------ Excerpt provided ------

I have many good reasons to question my taste in men. Fortunately, most of those reasons are in my imagination, as my real world taste is delicious, if not the cause of occasional indigestion (or emotional diarrhea, perhaps hives, periodic convulsions and flare-ups lasting more than 4 hours – but mostly tasty and good for me.)
Recently single for the first time since long before people could swear and show boobies on TV, I’ve been analyzing (which is a gross overstatement, it’s more like judging and making fun of) my celebrity crushes in order to gain greater understanding about my take on relationships (which is really the many ways my mother’s propensity for frequent marriage may have totally screwed me.)
There are some clear trends here. They are like giant warnings on cigarette boxes and remind me that I should not inhale – much less swallow or follow – my drive to dive into the lowest common denominator.
I don’t want you to think that I was the perfect and monogamous imaginary girlfriend in my fantasy love life. Far from it, there were dalliances. (Does anyone fantasize about chastity?) Mostly, I had flings with professional athletes. Rick Fox and I were quite the item. He didn’t have to think and brood all the time, and wasn’t afraid to offend me with anything he brought to me, no matter how big and hard it was. I never had to wonder what he was really thinking and feeling, there was no drama, (Well, there was the time when his wife, Vanessa, caught us, but we wound up being best girlfriends because, really, we’re both so awesome.) But it wasn’t enough for me, as I was still young enough to believe that I needed to change the world. And that I could.
Besides Rick, there were a handful of intellectual / athlete hybrids. Tony Hawk and I have had a thing for almost as long as Johnny and I, but it is just an “in the moment” thing, when it happens, it happens. He’s probably perfect for me, which is dull. I mean, where’s the challenge in a guy who is gorgeous, successful, buff, creative, smart and dedicated? I dunno, I see that and I see a roasted chicken breast with brussell sprouts – sure, it’s good for you, but, um, where’s the high? More importantly, who, exactly, could I blame if things went rotten with the perfect man?
I always returned to Johnny. It was perfect. I could hold on to my delusion of omnipotence while making myself both a martyr and blameless for the dark nature of our relationship. It’s the romance trifecta!
Eventually, I grew up enough to realize that I didn’t want to spend my life trying to light up the perfectly dark Johnny. We parted ways amicably and in love, but resigned to the disfunctionality of it all. (He is, of course, still terribly in love with me, and I love him too, but…..)

------ Rows ------

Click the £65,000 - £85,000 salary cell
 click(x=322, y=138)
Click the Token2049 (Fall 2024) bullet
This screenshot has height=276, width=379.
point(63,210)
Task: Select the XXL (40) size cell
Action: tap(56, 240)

------

* [Problem details]: List every person the essay about celebrity crushes mentions by name.

* [Exercise solution]: Rick Fox, Vanessa, Tony Hawk, Johnny